Collected data entries
..............................

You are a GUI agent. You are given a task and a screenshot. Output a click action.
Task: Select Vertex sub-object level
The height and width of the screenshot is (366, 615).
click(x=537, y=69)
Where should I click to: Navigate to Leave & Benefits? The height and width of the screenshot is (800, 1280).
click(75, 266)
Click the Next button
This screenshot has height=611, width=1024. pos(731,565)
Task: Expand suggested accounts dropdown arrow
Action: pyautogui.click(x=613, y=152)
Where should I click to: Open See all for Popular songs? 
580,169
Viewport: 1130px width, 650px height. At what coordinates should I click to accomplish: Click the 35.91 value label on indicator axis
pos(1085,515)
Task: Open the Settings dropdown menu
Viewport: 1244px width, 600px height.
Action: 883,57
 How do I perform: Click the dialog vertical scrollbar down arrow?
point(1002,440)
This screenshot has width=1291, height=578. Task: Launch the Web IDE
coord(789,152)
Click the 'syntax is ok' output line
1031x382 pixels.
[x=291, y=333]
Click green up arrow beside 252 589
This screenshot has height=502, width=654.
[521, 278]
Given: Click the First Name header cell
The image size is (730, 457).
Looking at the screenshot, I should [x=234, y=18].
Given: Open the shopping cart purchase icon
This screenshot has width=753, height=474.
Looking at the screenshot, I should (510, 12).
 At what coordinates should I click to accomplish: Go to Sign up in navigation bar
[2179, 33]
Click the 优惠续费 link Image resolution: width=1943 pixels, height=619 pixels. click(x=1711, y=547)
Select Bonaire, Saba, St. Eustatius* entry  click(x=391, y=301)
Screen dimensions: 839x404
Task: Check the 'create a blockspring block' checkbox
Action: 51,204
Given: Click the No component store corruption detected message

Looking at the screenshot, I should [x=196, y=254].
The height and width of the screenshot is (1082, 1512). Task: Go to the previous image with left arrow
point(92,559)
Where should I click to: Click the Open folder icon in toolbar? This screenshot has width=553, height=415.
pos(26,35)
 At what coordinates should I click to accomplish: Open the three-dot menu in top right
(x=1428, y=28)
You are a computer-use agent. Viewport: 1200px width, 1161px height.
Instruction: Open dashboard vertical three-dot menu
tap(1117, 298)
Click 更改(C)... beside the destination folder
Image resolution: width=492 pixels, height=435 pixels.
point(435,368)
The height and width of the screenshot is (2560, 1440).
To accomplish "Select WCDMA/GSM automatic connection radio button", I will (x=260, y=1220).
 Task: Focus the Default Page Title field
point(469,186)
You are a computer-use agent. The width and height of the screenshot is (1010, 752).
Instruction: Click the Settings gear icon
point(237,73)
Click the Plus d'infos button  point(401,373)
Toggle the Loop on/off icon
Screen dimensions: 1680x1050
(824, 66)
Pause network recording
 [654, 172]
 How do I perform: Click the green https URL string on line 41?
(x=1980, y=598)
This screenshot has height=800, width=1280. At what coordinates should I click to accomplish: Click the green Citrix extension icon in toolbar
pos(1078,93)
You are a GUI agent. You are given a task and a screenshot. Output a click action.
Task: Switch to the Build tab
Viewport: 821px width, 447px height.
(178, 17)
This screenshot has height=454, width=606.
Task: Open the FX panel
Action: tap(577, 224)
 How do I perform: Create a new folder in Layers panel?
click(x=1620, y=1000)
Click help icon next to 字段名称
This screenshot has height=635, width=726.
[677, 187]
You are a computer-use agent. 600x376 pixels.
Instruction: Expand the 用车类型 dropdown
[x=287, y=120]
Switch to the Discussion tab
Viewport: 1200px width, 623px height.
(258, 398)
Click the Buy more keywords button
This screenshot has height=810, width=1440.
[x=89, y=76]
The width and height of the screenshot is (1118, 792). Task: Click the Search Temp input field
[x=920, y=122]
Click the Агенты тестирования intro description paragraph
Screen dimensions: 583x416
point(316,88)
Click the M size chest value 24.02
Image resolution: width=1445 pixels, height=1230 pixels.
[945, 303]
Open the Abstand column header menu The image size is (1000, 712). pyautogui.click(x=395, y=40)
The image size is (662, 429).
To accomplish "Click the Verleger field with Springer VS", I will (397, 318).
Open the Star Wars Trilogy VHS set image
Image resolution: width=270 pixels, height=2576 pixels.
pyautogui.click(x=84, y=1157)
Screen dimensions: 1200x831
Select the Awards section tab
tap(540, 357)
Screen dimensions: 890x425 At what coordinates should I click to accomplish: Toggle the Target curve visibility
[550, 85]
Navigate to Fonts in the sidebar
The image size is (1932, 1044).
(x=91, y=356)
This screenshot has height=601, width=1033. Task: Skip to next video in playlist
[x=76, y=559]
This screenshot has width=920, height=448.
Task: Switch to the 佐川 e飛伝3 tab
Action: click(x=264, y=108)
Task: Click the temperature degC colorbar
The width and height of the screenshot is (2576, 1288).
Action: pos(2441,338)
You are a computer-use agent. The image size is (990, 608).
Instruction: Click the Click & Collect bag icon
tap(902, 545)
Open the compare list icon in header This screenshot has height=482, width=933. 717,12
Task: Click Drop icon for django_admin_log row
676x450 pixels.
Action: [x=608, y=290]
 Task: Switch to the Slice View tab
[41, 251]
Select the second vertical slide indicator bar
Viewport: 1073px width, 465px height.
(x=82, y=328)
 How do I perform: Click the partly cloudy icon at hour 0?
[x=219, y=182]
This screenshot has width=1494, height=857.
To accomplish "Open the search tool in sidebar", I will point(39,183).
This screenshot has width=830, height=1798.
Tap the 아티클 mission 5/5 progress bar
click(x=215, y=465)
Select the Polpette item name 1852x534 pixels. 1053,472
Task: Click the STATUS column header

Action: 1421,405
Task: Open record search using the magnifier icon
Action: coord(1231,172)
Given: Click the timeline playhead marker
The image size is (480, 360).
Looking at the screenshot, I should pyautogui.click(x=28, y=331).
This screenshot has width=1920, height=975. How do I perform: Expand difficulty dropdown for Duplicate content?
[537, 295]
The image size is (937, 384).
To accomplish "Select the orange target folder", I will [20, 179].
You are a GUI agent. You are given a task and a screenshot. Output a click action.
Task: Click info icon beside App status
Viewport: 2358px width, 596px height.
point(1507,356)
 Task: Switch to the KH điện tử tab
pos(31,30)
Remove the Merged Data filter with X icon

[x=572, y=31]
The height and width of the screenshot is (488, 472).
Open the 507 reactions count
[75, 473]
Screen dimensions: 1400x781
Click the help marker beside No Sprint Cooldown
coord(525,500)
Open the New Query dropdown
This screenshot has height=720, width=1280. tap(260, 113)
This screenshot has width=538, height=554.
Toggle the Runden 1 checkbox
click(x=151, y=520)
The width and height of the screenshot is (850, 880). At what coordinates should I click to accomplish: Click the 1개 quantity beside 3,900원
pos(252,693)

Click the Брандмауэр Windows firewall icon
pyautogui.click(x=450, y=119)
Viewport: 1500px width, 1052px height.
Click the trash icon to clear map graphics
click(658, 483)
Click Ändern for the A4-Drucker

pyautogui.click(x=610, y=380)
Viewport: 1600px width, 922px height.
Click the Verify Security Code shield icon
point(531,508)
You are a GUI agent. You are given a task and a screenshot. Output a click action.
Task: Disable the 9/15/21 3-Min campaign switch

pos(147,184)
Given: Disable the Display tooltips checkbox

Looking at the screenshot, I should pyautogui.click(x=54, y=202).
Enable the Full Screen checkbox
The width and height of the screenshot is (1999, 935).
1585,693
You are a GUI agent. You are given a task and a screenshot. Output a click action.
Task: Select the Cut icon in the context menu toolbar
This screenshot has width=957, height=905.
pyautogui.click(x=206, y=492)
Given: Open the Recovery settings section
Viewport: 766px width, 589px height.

..............................

In how many lines above does the word "computer" appear? Answer with only the number.

TASK RESPONSE
4